About Segments Disclosures

Segment disclosures break a company into its reportable operating units, revealing revenue, profit, and asset allocation that consolidated financial statements obscure. Under ASC 280, segments must match how the chief operating decision maker views the business, providing a window into internal management structure and resource allocation priorities.

Key signals: compare segment margins to identify which units drive profitability and which destroy value. Watch for changes in the number of reportable segments — segment aggregation or disaggregation often coincides with strategic shifts or attempts to obscure declining performance. Intersegment elimination patterns reveal internal pricing practices.
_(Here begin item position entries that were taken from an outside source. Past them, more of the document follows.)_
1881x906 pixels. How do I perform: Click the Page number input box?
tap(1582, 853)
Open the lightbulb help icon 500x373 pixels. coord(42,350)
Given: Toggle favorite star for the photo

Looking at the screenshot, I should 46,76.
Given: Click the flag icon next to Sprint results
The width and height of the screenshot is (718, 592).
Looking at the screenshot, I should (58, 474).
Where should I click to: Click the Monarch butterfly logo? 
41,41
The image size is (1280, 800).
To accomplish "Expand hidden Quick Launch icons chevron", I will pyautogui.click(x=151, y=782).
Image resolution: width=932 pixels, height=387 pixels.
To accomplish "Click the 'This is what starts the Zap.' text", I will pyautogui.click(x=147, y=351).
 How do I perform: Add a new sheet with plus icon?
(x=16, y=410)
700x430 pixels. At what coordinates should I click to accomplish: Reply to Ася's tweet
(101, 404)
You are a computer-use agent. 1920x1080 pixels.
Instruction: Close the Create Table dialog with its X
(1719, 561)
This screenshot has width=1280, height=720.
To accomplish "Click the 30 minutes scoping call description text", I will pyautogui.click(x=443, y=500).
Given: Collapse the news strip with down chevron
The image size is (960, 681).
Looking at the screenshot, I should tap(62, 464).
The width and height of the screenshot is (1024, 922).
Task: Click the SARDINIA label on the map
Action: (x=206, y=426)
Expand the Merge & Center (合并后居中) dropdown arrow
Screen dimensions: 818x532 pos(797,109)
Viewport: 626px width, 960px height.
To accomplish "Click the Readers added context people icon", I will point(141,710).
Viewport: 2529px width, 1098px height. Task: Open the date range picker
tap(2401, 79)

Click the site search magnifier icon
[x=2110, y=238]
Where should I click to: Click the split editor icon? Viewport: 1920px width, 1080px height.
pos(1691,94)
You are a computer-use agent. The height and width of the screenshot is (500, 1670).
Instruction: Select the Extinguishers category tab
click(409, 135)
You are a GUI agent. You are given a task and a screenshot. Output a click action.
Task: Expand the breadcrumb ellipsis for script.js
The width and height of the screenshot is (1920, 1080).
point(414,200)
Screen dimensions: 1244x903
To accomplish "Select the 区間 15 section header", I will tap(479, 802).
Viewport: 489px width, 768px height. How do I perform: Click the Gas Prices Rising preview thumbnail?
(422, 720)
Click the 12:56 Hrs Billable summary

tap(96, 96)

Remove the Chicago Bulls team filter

The reconciliation between segment totals and consolidated figures exposes corporate overhead allocation and unallocated items. Geographic revenue concentration highlights regulatory and currency exposure. Compare segment-level capital expenditure against segment revenue to assess where management is investing for future growth versus harvesting existing assets.